§ **TASK GOAL**:
The required output is the line containing "715x744 pixels." and every line after it, transcribed exactly through the end of the data below.

(Entries taken from a collection)
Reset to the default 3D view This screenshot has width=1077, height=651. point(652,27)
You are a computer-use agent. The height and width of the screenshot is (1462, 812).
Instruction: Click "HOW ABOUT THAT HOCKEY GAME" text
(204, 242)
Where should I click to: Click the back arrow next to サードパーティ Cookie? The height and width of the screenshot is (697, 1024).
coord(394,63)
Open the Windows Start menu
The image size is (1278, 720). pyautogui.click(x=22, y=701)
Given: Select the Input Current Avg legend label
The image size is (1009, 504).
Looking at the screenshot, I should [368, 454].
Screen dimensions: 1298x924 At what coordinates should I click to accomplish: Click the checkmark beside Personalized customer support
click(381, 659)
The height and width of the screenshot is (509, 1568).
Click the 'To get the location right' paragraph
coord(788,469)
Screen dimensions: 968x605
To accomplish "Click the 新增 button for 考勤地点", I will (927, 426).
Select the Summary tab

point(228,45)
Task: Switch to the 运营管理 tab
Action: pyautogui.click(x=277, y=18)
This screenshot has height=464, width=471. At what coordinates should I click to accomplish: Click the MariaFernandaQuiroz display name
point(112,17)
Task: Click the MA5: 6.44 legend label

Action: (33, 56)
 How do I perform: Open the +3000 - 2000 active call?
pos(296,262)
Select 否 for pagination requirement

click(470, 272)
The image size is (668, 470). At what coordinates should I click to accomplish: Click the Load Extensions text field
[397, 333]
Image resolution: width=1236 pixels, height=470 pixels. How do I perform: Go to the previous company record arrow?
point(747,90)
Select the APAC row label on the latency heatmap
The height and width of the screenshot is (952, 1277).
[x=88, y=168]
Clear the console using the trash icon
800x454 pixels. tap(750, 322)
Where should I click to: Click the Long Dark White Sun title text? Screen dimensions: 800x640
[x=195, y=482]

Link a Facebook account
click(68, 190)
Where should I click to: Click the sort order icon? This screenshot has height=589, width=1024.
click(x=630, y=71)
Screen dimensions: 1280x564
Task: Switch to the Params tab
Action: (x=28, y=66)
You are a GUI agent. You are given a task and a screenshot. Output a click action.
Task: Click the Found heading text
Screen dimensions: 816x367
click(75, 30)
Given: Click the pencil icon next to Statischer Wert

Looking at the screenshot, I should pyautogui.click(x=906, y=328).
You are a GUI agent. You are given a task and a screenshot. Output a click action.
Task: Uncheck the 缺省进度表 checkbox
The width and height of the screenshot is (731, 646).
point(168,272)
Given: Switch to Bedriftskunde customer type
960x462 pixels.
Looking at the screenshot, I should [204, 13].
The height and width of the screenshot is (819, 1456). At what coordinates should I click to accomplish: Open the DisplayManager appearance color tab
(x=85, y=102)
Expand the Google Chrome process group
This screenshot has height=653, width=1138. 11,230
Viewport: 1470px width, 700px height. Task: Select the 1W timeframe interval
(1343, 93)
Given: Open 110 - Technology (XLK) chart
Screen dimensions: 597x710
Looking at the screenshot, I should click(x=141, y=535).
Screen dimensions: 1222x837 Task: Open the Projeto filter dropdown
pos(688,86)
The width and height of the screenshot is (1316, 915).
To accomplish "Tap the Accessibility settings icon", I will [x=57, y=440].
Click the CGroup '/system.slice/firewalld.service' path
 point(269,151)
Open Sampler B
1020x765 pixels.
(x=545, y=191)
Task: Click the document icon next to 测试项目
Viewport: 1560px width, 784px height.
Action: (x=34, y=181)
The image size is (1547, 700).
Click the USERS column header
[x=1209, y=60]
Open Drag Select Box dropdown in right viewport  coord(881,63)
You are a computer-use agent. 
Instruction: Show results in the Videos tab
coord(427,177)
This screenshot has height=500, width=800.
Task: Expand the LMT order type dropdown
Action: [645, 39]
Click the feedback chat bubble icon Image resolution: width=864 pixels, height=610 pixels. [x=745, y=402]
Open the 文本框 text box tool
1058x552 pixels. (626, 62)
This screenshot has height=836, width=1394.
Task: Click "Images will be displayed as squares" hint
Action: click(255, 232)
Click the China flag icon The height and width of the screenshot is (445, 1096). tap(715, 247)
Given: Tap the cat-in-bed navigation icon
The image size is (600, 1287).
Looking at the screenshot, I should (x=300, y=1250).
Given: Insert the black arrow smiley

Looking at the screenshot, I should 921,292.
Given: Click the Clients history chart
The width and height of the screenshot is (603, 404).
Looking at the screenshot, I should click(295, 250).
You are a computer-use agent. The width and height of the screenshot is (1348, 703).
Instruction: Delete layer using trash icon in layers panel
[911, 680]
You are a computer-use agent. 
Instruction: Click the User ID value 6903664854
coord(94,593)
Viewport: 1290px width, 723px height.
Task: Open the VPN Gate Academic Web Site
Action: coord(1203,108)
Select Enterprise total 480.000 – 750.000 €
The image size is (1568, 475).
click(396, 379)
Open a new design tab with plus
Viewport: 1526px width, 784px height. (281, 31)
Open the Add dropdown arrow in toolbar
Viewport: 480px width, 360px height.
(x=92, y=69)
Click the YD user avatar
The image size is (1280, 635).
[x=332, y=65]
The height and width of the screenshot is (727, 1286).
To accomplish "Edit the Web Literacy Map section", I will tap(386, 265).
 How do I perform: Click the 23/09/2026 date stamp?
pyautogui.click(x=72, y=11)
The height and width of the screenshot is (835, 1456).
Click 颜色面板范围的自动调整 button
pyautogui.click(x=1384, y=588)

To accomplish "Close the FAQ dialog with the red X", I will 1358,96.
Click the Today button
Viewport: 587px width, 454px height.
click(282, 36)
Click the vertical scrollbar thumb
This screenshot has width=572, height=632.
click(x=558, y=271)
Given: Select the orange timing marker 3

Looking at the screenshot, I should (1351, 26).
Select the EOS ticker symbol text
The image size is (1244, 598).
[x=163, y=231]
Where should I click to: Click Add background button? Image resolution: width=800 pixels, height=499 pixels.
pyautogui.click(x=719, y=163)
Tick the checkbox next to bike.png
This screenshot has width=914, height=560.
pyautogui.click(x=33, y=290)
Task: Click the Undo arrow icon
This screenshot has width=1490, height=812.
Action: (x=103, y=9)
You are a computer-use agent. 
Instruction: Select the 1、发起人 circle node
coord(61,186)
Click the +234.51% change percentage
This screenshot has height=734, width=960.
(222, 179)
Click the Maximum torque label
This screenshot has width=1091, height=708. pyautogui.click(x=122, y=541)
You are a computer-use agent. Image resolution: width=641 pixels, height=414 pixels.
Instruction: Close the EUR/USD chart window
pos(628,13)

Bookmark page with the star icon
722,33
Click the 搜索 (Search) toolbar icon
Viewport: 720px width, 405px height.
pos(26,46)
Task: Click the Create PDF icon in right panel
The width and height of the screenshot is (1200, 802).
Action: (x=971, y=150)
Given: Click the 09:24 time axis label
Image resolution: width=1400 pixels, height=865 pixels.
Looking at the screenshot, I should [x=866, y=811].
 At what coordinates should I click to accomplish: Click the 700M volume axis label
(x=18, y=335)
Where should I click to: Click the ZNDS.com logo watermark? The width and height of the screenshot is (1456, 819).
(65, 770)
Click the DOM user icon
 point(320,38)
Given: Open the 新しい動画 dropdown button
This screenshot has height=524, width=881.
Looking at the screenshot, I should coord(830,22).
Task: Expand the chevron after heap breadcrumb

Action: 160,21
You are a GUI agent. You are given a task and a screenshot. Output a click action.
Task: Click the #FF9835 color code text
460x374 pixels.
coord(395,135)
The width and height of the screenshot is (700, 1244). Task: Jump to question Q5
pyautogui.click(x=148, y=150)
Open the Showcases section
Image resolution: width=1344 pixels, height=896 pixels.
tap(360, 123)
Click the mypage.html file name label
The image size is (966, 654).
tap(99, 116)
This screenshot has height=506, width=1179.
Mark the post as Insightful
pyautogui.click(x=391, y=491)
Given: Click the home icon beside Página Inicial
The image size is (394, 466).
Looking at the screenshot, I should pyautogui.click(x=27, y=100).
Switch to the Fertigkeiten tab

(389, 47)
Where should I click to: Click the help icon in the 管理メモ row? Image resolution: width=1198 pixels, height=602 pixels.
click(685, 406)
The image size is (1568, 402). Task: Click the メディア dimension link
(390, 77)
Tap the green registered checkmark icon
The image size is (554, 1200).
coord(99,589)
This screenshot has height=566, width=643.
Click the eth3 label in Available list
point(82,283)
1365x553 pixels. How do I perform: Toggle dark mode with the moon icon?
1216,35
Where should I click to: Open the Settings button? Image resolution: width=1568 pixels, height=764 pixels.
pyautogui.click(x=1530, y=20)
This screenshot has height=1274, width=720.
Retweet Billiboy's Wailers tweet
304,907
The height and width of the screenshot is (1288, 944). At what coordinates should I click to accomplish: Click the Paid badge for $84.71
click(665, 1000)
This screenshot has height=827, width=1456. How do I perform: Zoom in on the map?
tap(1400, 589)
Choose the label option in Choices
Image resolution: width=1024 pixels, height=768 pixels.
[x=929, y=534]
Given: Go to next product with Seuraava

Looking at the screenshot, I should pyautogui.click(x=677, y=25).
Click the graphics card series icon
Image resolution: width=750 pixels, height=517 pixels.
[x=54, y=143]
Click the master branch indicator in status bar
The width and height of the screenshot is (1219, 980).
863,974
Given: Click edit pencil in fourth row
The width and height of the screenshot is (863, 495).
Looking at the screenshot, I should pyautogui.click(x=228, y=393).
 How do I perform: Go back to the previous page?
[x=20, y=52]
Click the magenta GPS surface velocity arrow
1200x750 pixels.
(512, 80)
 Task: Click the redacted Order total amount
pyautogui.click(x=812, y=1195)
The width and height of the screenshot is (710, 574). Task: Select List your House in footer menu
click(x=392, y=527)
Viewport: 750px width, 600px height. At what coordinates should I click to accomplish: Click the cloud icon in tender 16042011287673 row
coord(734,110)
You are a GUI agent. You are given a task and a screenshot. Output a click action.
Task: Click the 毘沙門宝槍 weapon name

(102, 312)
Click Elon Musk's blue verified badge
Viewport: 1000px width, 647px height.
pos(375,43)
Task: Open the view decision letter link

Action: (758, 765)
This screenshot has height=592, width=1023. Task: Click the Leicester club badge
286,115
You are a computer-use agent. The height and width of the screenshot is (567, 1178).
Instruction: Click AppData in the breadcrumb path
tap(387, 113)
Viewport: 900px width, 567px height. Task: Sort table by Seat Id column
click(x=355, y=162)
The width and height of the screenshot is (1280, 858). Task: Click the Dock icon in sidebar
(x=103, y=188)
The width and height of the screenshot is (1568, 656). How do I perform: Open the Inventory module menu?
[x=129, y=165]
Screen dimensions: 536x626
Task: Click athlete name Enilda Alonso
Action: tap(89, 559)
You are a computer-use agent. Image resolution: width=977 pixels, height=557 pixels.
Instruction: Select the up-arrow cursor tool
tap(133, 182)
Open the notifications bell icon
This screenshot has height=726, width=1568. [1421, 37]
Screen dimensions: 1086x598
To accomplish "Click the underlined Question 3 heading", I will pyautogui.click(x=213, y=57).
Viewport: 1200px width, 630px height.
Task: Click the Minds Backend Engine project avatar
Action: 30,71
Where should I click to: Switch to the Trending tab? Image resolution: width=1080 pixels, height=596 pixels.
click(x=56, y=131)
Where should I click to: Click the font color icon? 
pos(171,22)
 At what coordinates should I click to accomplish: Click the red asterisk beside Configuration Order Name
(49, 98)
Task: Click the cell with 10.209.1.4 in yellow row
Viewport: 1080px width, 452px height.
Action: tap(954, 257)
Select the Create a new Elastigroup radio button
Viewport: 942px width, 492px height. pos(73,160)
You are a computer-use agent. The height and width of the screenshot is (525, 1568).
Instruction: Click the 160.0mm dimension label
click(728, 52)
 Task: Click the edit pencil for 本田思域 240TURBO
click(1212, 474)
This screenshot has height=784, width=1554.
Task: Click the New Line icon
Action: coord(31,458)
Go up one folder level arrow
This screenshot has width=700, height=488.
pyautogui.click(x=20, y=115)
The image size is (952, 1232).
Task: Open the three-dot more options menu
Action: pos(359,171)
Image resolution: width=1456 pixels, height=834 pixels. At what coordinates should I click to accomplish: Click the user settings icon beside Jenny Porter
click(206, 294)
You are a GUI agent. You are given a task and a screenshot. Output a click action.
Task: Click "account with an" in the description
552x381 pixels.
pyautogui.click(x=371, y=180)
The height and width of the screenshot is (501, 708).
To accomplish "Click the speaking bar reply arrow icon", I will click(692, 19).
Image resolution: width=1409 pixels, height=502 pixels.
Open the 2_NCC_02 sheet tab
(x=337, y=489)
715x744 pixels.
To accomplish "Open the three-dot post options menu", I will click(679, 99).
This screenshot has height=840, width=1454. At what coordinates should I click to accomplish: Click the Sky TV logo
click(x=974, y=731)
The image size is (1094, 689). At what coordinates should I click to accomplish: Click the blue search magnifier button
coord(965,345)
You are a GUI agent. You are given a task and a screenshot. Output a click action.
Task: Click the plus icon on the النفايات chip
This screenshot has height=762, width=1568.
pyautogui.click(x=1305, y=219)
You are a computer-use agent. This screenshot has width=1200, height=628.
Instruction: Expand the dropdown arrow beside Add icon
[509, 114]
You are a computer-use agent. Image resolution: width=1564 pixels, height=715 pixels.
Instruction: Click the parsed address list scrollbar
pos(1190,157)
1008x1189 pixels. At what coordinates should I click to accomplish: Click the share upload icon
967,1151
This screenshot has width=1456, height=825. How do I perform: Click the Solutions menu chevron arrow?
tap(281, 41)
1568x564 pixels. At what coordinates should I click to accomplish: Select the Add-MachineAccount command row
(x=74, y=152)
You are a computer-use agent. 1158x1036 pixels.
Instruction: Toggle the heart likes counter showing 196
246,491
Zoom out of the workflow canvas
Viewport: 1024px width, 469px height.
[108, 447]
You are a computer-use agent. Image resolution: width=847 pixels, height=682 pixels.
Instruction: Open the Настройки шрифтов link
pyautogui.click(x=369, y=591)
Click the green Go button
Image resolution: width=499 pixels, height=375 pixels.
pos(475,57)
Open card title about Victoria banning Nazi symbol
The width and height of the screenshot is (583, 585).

§ **ANSWER FOR THE TASK**:
715x744 pixels.
To accomplish "Open the three-dot post options menu", I will click(679, 99).
This screenshot has height=840, width=1454. At what coordinates should I click to accomplish: Click the Sky TV logo
click(x=974, y=731)
The image size is (1094, 689). At what coordinates should I click to accomplish: Click the blue search magnifier button
coord(965,345)
You are a GUI agent. You are given a task and a screenshot. Output a click action.
Task: Click the plus icon on the النفايات chip
This screenshot has height=762, width=1568.
pyautogui.click(x=1305, y=219)
You are a computer-use agent. This screenshot has width=1200, height=628.
Instruction: Expand the dropdown arrow beside Add icon
[509, 114]
You are a computer-use agent. Image resolution: width=1564 pixels, height=715 pixels.
Instruction: Click the parsed address list scrollbar
pos(1190,157)
1008x1189 pixels. At what coordinates should I click to accomplish: Click the share upload icon
967,1151
This screenshot has width=1456, height=825. How do I perform: Click the Solutions menu chevron arrow?
tap(281, 41)
1568x564 pixels. At what coordinates should I click to accomplish: Select the Add-MachineAccount command row
(x=74, y=152)
You are a computer-use agent. 1158x1036 pixels.
Instruction: Toggle the heart likes counter showing 196
246,491
Zoom out of the workflow canvas
Viewport: 1024px width, 469px height.
[108, 447]
You are a computer-use agent. Image resolution: width=847 pixels, height=682 pixels.
Instruction: Open the Настройки шрифтов link
pyautogui.click(x=369, y=591)
Click the green Go button
Image resolution: width=499 pixels, height=375 pixels.
pos(475,57)
Open card title about Victoria banning Nazi symbol
The width and height of the screenshot is (583, 585).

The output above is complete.